Stored data
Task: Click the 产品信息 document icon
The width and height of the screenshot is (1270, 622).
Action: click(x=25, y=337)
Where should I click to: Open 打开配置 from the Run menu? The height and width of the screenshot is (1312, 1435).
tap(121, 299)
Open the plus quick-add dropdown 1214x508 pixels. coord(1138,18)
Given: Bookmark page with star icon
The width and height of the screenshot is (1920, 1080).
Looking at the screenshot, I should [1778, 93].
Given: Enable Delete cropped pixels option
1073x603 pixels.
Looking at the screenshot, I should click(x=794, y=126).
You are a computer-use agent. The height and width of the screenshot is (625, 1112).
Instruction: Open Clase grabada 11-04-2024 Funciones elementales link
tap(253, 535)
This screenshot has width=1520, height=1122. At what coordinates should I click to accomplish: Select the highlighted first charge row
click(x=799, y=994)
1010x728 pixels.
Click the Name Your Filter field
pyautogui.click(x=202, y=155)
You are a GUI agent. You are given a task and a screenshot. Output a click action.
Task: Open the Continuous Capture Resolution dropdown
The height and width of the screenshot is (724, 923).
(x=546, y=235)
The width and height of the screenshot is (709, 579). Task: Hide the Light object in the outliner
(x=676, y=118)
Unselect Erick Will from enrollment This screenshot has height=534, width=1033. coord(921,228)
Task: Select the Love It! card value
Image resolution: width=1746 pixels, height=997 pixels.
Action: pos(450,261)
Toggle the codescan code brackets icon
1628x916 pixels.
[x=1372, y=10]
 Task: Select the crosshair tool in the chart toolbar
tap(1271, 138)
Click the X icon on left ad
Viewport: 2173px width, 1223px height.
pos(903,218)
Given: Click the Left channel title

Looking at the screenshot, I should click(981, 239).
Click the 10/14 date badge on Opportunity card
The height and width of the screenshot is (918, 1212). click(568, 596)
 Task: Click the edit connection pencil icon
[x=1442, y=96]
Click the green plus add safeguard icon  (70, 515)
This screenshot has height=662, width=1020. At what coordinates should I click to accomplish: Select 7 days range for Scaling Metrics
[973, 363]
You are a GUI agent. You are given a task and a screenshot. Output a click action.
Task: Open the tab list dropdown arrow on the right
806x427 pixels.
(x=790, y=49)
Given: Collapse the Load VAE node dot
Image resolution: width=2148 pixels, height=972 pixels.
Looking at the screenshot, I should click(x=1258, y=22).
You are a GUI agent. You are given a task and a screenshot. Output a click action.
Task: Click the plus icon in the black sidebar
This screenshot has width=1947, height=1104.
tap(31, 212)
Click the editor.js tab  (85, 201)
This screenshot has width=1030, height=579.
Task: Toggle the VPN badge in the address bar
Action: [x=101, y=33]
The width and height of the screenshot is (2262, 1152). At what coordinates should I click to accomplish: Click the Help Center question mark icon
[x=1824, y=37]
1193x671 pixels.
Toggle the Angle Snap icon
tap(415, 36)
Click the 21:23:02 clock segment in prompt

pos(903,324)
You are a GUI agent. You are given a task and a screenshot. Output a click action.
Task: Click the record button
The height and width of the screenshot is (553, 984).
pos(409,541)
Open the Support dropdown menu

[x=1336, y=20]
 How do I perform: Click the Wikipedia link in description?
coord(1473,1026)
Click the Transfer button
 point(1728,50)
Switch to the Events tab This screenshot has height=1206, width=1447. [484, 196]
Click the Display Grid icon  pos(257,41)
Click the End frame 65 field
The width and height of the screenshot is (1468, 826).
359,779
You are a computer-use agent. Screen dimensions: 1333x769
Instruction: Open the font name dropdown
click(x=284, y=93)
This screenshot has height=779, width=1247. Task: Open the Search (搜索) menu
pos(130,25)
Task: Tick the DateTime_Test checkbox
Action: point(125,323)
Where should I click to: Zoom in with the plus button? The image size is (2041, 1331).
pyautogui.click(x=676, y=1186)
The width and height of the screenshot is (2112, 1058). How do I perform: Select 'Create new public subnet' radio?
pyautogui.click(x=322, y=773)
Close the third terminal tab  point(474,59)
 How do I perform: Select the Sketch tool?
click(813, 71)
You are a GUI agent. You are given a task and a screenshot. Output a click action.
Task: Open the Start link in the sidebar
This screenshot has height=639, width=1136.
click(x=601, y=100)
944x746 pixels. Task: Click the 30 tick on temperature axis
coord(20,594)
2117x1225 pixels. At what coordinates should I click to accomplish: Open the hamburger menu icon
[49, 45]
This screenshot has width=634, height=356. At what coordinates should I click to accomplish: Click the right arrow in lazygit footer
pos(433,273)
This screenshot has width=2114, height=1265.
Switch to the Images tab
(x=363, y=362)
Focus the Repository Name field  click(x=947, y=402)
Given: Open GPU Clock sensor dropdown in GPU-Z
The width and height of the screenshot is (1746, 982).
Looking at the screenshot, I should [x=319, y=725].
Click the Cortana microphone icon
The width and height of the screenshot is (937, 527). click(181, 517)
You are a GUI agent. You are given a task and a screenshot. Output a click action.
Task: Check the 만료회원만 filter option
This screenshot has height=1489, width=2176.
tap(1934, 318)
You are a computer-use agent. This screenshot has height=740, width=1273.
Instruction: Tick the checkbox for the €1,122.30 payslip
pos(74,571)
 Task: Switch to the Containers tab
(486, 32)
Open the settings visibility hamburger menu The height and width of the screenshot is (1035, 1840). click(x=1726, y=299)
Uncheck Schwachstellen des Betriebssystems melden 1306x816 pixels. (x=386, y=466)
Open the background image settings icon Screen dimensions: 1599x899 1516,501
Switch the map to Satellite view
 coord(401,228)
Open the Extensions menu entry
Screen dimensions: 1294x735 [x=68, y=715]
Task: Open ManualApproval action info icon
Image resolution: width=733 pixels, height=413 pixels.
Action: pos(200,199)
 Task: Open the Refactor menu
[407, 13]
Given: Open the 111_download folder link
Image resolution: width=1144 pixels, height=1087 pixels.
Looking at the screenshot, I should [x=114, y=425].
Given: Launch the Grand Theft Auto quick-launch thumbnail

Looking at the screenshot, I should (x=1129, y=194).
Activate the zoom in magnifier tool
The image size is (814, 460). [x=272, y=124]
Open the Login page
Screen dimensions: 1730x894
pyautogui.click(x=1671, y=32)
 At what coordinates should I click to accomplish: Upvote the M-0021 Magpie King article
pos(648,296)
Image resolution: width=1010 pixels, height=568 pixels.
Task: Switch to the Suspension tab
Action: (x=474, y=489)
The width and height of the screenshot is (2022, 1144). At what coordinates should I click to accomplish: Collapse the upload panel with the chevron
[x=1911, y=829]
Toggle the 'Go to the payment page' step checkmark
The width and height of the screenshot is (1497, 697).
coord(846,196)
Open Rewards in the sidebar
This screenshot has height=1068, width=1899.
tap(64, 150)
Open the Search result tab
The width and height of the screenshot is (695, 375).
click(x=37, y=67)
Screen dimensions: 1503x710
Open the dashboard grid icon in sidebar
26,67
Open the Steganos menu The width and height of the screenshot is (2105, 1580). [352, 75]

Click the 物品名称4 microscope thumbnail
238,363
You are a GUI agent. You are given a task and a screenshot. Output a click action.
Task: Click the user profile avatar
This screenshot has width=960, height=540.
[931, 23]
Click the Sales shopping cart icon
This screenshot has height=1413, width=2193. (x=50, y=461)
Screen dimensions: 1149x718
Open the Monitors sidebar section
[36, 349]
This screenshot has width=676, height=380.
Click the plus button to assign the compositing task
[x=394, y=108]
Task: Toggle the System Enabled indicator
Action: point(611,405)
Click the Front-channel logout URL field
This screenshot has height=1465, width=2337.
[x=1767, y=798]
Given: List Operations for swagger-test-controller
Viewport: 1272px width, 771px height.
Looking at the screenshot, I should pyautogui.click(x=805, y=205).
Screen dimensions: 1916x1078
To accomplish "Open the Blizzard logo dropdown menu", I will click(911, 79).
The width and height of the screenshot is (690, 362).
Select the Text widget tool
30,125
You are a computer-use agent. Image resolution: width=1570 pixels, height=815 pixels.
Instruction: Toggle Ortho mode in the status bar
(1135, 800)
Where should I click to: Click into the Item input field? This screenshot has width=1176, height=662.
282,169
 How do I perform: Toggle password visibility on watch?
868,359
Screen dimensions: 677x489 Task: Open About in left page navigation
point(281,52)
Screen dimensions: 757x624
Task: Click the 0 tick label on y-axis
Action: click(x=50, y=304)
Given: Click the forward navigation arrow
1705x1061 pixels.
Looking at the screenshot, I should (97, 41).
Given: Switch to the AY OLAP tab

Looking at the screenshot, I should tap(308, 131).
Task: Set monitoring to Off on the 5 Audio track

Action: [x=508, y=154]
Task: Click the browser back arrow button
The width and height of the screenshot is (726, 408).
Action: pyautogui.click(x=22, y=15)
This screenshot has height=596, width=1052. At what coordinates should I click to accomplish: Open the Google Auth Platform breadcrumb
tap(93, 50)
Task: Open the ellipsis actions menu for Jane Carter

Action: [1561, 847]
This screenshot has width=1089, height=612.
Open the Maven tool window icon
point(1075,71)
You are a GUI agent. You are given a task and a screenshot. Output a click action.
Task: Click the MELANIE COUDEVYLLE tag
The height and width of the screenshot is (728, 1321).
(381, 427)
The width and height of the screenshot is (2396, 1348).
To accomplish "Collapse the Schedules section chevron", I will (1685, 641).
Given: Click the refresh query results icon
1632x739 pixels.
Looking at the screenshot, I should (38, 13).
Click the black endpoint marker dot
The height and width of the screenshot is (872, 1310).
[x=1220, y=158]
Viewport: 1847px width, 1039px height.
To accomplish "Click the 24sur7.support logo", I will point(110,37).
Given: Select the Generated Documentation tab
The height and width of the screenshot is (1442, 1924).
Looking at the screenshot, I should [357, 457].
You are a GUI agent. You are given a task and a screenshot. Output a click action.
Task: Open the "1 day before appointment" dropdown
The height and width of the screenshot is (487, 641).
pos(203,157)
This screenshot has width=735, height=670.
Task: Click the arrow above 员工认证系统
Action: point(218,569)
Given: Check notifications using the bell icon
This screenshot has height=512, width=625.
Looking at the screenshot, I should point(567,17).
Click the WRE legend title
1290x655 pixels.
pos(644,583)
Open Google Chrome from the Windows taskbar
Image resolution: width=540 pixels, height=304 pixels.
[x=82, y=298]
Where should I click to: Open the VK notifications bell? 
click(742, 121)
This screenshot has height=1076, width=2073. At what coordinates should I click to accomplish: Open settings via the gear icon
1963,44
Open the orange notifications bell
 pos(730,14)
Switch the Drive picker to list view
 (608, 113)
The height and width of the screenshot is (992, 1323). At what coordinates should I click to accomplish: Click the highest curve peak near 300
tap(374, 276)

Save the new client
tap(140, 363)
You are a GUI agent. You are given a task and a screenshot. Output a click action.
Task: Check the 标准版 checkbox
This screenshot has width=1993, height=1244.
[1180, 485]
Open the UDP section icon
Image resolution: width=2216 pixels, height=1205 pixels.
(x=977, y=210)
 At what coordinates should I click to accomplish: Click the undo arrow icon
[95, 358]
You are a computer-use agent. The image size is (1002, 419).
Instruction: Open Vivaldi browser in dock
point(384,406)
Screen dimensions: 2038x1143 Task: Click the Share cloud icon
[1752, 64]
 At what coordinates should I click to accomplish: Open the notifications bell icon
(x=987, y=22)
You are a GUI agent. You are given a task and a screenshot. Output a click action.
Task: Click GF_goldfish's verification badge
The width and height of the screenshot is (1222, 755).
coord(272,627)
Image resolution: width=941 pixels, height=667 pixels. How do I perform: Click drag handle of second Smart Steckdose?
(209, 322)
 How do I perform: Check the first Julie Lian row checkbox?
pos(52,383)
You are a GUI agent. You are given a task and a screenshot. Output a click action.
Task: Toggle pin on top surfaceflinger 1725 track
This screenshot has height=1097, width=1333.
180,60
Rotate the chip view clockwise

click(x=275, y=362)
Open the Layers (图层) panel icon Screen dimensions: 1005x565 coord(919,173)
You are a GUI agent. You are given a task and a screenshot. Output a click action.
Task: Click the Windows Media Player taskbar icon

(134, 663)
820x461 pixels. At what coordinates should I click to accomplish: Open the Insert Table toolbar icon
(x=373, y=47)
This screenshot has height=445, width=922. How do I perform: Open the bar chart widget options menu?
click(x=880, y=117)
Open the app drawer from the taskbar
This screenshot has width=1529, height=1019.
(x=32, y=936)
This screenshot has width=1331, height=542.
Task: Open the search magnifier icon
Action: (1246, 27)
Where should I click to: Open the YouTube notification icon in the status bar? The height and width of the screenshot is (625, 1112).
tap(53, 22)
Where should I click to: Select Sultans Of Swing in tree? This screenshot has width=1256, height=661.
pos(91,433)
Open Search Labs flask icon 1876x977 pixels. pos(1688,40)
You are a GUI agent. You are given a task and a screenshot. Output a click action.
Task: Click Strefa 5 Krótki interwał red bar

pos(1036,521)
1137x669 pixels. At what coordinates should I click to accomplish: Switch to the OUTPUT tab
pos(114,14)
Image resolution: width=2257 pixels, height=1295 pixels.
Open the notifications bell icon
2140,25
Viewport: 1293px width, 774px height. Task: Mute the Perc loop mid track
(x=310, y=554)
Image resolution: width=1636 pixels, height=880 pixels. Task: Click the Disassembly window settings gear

#### PROBLEM DESCRIPTION
Filter by the word "computer": copy every line of the data that holds it.

#### EXPECTED OUTPUT
You are a computer-use agent. The height and width of the screenshot is (625, 1112).
You are a computer-use agent. Screen dimensions: 1333x769
You are a computer-use agent. This screenshot has height=740, width=1273.
You are a computer-use agent. Image resolution: width=1570 pixels, height=815 pixels.
You are a computer-use agent. The image size is (1002, 419).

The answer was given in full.